**TASK OBJECTIVE**: Rewrite the lines in the records from the line containing "Where should I" through the end of the records, keeping all their wording and adding 132 to every coordinate in the answers. Leave out the pictures.

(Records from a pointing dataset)

════════════════

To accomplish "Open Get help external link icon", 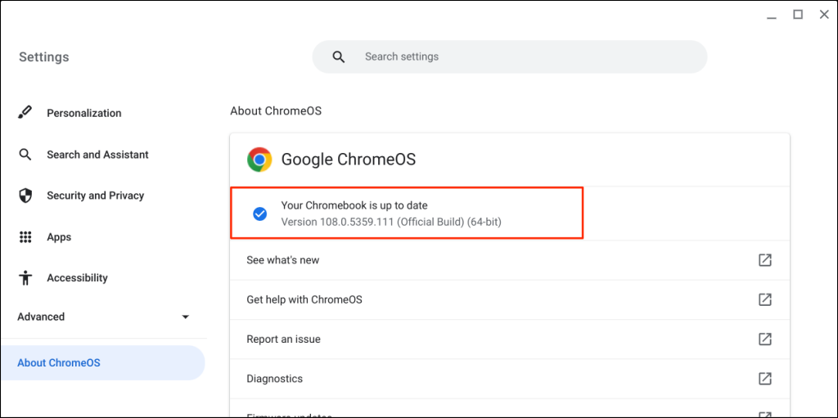I will point(764,299).
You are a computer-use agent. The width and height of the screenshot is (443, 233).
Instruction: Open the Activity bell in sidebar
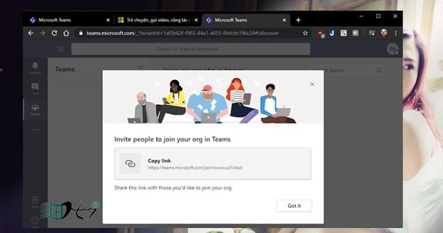(35, 68)
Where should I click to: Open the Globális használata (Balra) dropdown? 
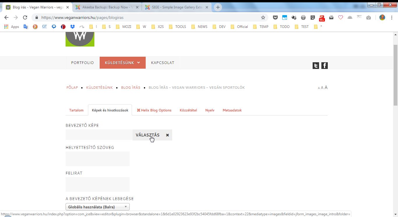(x=97, y=207)
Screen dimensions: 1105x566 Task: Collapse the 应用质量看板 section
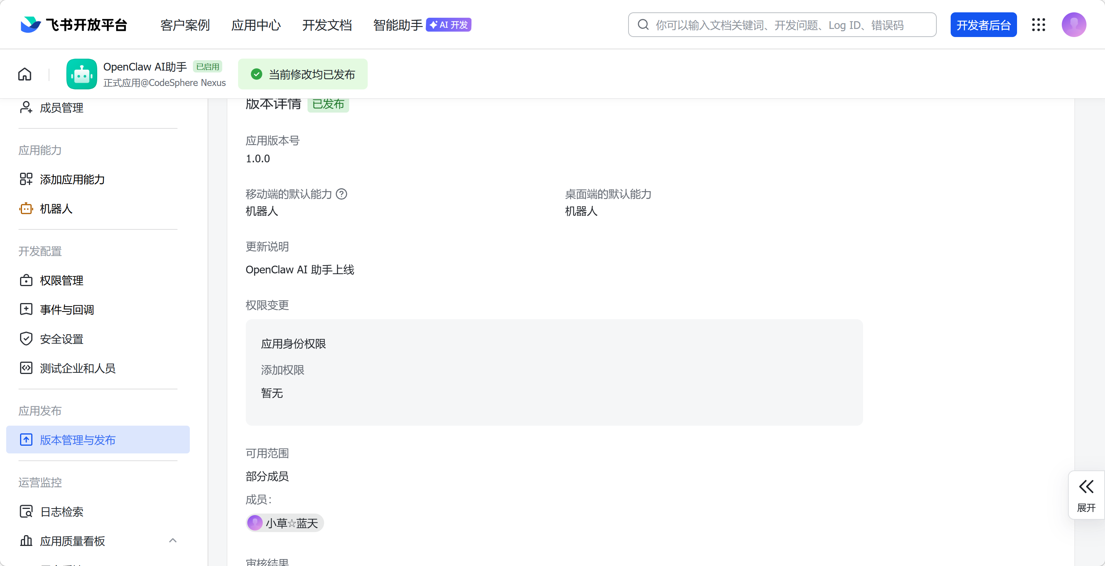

════════════════

**SOLUTION FOR THIS TASK**:
Where should I click to: Open the Globális használata (Balra) dropdown? 
(x=229, y=339)
Screen dimensions: 1105x566 Task: Collapse the 应用质量看板 section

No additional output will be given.